= What you will do =
Output each line of the data word for word, from the first through the line that holds "Focus the 'Message Sam Caleb' input field", and leave off whatever follows.

= Recorded data =
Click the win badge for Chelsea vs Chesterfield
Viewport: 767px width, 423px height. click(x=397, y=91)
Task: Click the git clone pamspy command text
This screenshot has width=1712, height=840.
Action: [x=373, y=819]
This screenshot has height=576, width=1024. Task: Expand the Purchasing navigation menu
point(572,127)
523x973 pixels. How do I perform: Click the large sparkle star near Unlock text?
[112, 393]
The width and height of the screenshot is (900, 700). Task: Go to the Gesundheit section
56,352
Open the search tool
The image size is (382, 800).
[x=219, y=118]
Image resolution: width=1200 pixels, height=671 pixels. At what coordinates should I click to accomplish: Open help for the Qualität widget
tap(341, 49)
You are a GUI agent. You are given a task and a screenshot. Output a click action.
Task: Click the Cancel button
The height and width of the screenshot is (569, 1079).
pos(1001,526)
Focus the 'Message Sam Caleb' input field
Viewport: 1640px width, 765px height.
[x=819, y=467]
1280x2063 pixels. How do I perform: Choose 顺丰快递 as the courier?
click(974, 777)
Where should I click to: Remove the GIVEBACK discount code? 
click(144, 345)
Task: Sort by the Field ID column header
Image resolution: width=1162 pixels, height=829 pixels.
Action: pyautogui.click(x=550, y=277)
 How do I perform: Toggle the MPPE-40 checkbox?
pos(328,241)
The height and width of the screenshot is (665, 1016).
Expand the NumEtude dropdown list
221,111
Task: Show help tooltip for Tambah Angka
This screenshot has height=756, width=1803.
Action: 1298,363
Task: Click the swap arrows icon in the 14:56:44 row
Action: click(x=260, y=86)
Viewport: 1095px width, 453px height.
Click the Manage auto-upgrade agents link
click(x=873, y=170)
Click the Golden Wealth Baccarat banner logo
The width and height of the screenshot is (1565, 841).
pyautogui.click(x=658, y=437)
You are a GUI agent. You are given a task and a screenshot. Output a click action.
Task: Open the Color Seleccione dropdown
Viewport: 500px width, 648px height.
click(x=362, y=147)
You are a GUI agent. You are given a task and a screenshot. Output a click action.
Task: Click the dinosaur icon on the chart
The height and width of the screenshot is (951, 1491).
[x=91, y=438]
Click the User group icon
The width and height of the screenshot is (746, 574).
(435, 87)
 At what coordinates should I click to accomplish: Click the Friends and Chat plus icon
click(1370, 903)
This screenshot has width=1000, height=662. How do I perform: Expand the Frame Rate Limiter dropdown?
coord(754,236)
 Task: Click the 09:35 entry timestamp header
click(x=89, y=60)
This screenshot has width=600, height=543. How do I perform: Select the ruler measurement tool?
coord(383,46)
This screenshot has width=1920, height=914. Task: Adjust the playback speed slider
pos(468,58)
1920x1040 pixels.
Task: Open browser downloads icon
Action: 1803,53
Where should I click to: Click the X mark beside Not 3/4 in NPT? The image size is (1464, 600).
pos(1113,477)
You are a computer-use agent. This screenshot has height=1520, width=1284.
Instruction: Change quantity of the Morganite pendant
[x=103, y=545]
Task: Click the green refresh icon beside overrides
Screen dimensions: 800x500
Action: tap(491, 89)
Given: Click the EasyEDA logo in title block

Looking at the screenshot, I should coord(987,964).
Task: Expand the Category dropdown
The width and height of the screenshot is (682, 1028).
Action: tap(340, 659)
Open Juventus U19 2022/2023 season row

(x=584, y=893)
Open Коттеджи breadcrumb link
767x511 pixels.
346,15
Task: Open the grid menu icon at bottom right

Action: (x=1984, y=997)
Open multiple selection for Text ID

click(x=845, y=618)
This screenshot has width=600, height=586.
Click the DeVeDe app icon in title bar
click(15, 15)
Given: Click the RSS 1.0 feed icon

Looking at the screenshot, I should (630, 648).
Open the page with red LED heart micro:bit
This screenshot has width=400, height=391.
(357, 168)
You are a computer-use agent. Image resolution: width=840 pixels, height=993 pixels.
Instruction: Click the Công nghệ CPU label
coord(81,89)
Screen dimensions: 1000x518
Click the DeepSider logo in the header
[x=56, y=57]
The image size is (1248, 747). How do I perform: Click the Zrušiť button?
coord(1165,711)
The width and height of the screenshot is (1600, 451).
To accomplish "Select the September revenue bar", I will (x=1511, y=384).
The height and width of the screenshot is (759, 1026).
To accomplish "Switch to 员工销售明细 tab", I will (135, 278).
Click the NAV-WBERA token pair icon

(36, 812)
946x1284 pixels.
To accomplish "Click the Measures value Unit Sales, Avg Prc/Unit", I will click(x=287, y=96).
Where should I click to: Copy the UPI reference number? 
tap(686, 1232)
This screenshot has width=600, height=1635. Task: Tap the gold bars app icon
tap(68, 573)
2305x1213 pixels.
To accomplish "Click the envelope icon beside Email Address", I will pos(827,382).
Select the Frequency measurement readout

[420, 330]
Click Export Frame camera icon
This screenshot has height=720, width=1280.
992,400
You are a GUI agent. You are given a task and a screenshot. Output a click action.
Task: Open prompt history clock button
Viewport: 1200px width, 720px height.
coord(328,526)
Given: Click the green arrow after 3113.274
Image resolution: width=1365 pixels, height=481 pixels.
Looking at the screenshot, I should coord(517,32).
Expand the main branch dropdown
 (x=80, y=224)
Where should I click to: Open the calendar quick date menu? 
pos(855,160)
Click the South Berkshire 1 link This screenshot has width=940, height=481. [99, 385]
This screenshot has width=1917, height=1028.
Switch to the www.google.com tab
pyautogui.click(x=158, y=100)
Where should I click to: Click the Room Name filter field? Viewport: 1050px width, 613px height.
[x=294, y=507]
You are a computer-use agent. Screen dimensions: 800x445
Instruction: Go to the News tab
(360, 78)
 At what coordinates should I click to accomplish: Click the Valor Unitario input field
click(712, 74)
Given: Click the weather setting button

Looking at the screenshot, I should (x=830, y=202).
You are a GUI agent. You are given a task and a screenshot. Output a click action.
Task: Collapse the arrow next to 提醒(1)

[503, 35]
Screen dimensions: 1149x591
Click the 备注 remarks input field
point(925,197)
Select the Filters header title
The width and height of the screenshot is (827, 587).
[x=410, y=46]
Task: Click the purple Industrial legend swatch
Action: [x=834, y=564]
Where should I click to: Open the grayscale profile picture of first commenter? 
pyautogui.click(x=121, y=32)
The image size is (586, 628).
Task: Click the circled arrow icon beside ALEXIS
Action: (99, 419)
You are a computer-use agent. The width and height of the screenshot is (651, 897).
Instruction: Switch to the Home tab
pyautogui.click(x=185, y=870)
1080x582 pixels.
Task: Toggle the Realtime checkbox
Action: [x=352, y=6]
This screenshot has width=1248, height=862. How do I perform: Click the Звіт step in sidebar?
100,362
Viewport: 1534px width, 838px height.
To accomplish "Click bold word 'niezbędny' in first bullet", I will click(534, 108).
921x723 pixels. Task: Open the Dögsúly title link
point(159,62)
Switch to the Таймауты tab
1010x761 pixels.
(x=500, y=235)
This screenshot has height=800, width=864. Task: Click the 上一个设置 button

= Written response =
Click the win badge for Chelsea vs Chesterfield
Viewport: 767px width, 423px height. click(x=397, y=91)
Task: Click the git clone pamspy command text
This screenshot has width=1712, height=840.
Action: [x=373, y=819]
This screenshot has height=576, width=1024. Task: Expand the Purchasing navigation menu
point(572,127)
523x973 pixels. How do I perform: Click the large sparkle star near Unlock text?
[112, 393]
The width and height of the screenshot is (900, 700). Task: Go to the Gesundheit section
56,352
Open the search tool
The image size is (382, 800).
[x=219, y=118]
Image resolution: width=1200 pixels, height=671 pixels. At what coordinates should I click to accomplish: Open help for the Qualität widget
tap(341, 49)
You are a GUI agent. You are given a task and a screenshot. Output a click action.
Task: Click the Cancel button
The height and width of the screenshot is (569, 1079).
pos(1001,526)
Focus the 'Message Sam Caleb' input field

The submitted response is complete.